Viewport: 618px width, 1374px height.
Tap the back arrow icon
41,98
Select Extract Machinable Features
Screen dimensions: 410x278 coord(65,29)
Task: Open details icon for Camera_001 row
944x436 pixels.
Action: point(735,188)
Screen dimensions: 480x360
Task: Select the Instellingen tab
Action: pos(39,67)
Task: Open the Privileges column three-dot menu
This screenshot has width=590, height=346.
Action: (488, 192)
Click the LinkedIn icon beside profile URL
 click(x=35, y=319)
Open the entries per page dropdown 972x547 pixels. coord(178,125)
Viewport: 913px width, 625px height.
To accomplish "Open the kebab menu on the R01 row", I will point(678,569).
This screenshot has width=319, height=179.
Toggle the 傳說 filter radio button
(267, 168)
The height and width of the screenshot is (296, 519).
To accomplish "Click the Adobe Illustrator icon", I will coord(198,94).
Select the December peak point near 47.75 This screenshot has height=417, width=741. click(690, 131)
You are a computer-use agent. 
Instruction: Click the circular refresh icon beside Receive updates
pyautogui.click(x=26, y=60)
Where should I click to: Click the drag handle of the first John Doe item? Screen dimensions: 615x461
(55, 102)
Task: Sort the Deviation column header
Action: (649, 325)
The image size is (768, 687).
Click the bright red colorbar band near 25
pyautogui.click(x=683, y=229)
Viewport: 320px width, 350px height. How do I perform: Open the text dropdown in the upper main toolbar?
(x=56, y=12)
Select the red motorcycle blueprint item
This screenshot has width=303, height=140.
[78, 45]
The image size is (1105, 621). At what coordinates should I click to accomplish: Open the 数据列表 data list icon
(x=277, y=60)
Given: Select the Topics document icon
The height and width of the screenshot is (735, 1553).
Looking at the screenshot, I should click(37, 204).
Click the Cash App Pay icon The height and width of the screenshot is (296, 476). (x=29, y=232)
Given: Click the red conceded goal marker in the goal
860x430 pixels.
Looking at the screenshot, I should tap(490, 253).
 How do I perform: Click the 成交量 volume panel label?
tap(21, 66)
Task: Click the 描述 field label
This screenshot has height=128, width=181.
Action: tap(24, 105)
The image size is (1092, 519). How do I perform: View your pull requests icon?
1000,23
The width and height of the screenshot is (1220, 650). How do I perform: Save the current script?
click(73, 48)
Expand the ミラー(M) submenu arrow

+-------+

WHAT YOU ARE ASKED TO DO: Which lines in the items above contain the word "Select"? Pick out each one and copy it in full, counting only matches with the same capitalization.

RESPONSE TO THIS TASK:
Select Extract Machinable Features
Task: Select the Instellingen tab
Select the December peak point near 47.75 This screenshot has height=417, width=741. click(690, 131)
Select the red motorcycle blueprint item
Given: Select the Topics document icon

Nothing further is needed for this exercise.